The efficiency of ammonia production is typically measured by the net energy consumption per tonne of ammonia. As shown in Table 3, configuration (a) consumes 40.2 GJ to produce one tonne of ammonia. Configuration (b) consumes 36.4 GJ per tonne of ammonia. This indicates that the energy penalty of configuration (a) is higher than configuration (b). Therefore, better energy efficiency clearly makes configuration (b) the superior option.

It is worth mentioning that the energy consumption of the two configurations is significantly lower than processes based on coal gasification (42 GJ/t NH3), electrolysis (43 GJ/t NH3), biogas reforming (42 GJ/t NH3) and biomass oxy-gasification (58 GJ/t NH3) [13]. However, the proposed processes remain inferior to modern methane reforming plants (28 GJ/t NH3).

Table 3. Overall energy balance of the process

4 Conclusions

This study used ASPEN Plus to analyze the mass and energy balance of two novel designs for small-scale green ammonia production using two-stage SEG of biomass. Configuration (a) uses flue gas recycling to produce carbon-neutral ammonia without air separation. Configuration (b) uses air separation to produce carbon-negative by capturing CO2.

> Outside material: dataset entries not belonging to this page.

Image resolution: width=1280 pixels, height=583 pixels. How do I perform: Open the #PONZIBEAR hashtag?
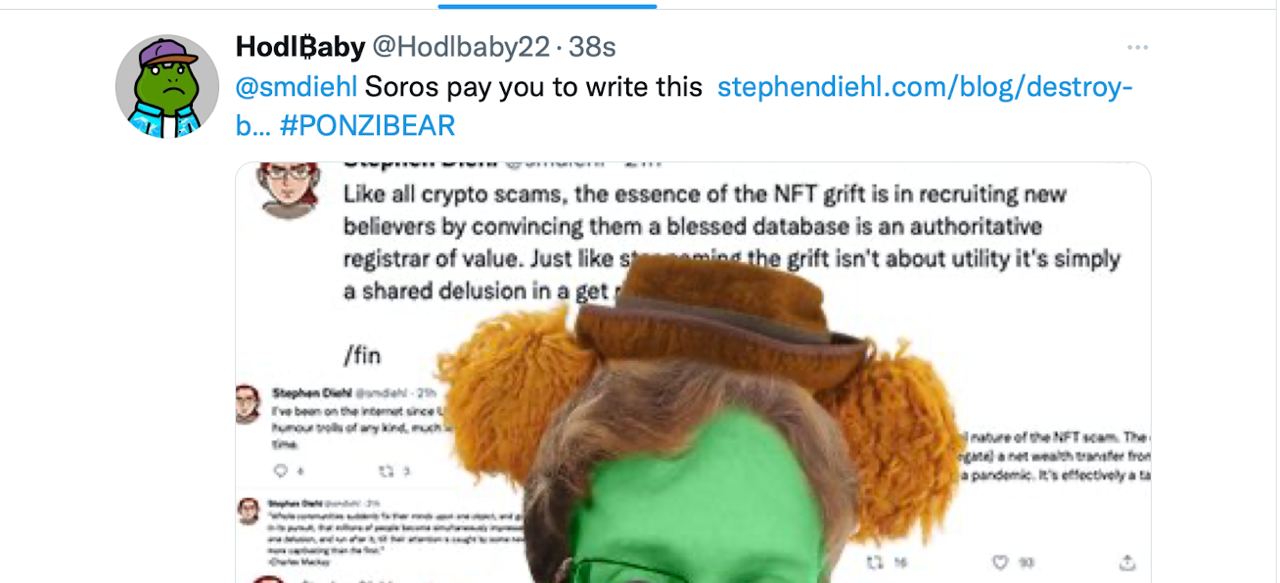368,125
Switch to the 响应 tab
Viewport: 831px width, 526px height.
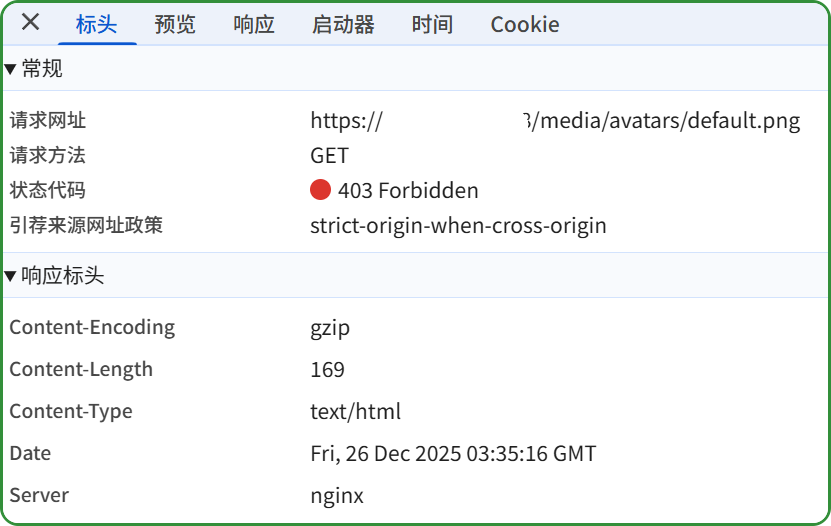coord(254,25)
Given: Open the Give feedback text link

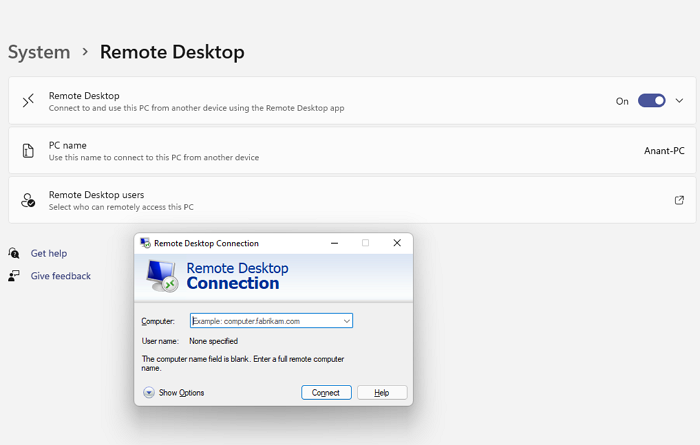Looking at the screenshot, I should point(60,276).
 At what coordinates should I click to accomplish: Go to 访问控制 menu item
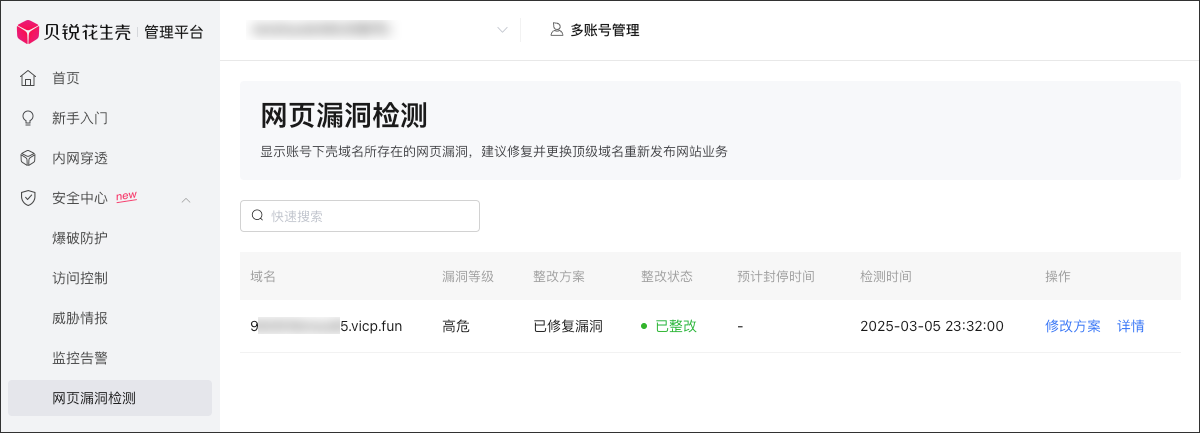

Results showed that the syngas and ammonia yield of configuration (a) is higher than configuration (b). Configuration (a) emits 3.1 tonnes of CO2 per tonne of NH3, while configuration (b) captures > 99% of the total carbon fed into the process. The primary energy penalty in configuration (a) is from additional fuel for sorbent regeneration, while the primary energy penalty in configuration (b) is from the ASU and CO2 compressor. The energy penalty for configuration (b) is lower than for configuration (a); thus, configuration (b) retains a higher energy efficiency. Therefore, in addition to a lower carbon footprint, better energy efficiency makes configuration (b) the superior process.